SELECTED PASSAGE:
==========

Pentium100 · September 23, 2020, 8:43am

It would make things slower and ECC RAM already has, well, ECC, so why do it twice?

It’s 5 seconds by default on zfs. SLOG does not count, as it is not read during normal operation (only after a crash).

SGC · September 23, 2020, 11:21am

the slog will also be used if there is a failed checksum.

The 5 sec is only the max, which granted my setup will use all the time because i run sync always to limit hdd random io and pool fragmentation.

when i do an iostat -w 3600 i will rarely have high write wait times… granted there will always be some of those minutes long waits, if i’m like doing a scrub or such… but the vast majority of the write waits will be into the ms range… tho i’m sure that will count the slog… not sure how to check it without seeing the slog writes.

ofc my new slog / l2arc pcie device haven’t been active all that long, so my numbers are still a bit unknown, but it’s a vast improvement from the two older sata ssd’s i had trying to do slog… one of them would end up with latency of 125ms… now it looks to be sub ms range 24/7

zfs is very advanced, i cannot say exactly how it all works… i doubt neither of us truly understand it, ofc that doesn’t mean you aren’t right… which sounds reasonable, but i doubt it can really be simplified into 3 words but maybe

end to end checksums would involve them being checked and verified each step of the way, even through RAM, ofc the real issue would be with that is that if it can detect it and the data only is in ram… then it has no way to fix it, it can only report it…

and some writes can at times wait for minutes before being written from memory to the pool, and thus in such cases of large queries then the chances of bit errors in memory would go up exponentially, which is why i like it to go directly to my slog always, and then if the system discovers an checksum issue at one point it will be able to go back and find a backup essentially… even if it’s only like a 5sec period… its still essentially a backup of the data.

==========

SOURCE DATA:

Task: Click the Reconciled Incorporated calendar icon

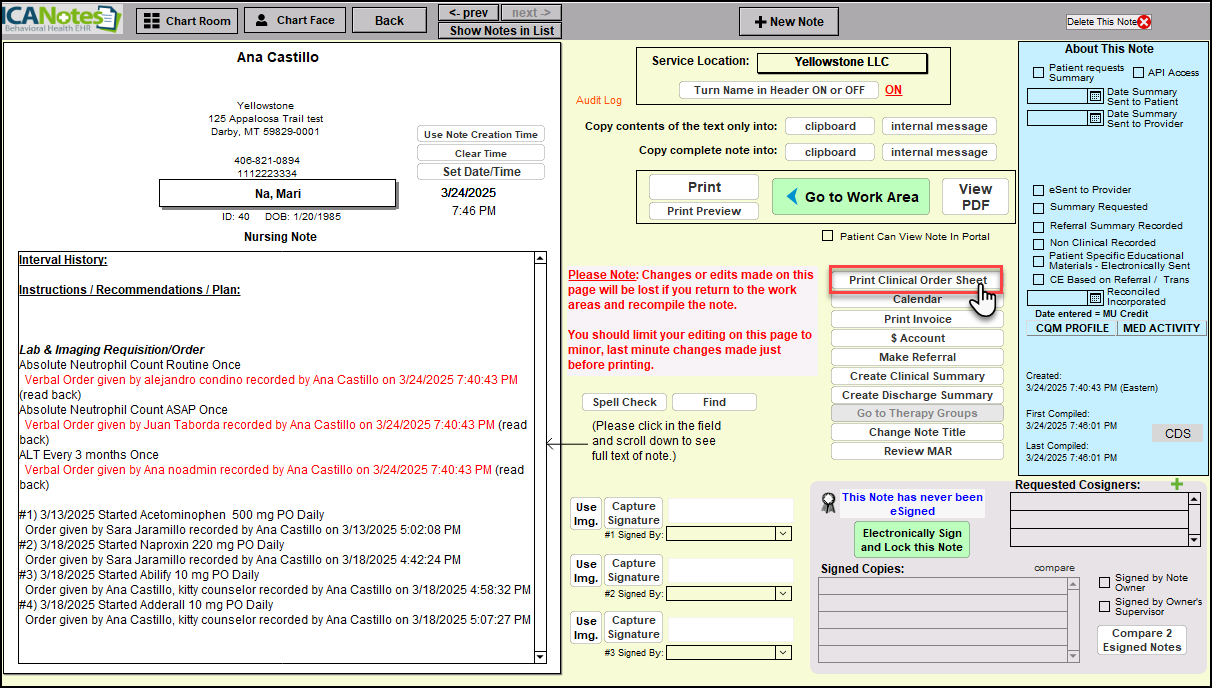Action: (x=1095, y=298)
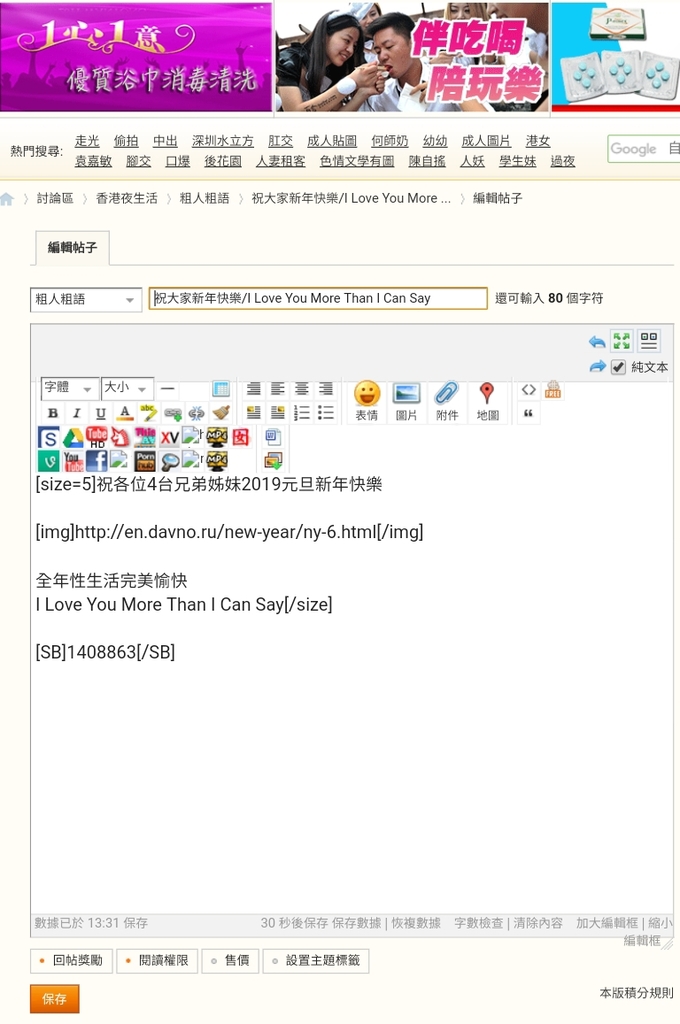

==========

TASK INSTRUCTIONS:
a: In the ZFS forum thread, what latency did one of SGC's two older SATA SSDs end up with when used as a SLOG?
b: List every abbreviation written entirely in capital letters in the ZFS forum thread, giving each one once.
c: Carry on the ZFS forum thread past its last sentence.
None of the material plays any part from here on.

TASK RESULTS:
a: 125ms

b: ECC, RAM, SLOG

c:
just like the l2arc will limit writes and reads on the pool and thus reduce latency and disk wear, and additionally if there ever is issues with the pool, in most cases lots of the stuff it needs will be in the l2arc, even if it takes weeks or months to fully warm it up…
and again if some data is discovered to be corrupt, even if the hdd redundancy cannot fix it… then in some cases it could well be sitting around in the l2arc.

and ofc it doesn’t hurt that it makes everything faster…
i would be very interested to know if ram still is the primary failure point for zfs… because thats an easily mitigated issue… and if that is the case i might consider that…

Pentium100 · September 23, 2020, 12:13pm

SLOG is not read in normal operation.

Device             tps    kB_read/s    kB_wrtn/s    kB_read    kB_wrtn
sdp               4.73         0.02       261.45      15836  242461144
sdr               4.73         0.02       261.45      15836  242461144

These are the SLOG devices in my server. In 10 days it read 15MB and wrote 240GB…

As zfs does not do checksums for data stored in RAM, if the data gets corrupted, it will be written corrupted without checking the SLOG. SLOG is only read after an unclean shutdown.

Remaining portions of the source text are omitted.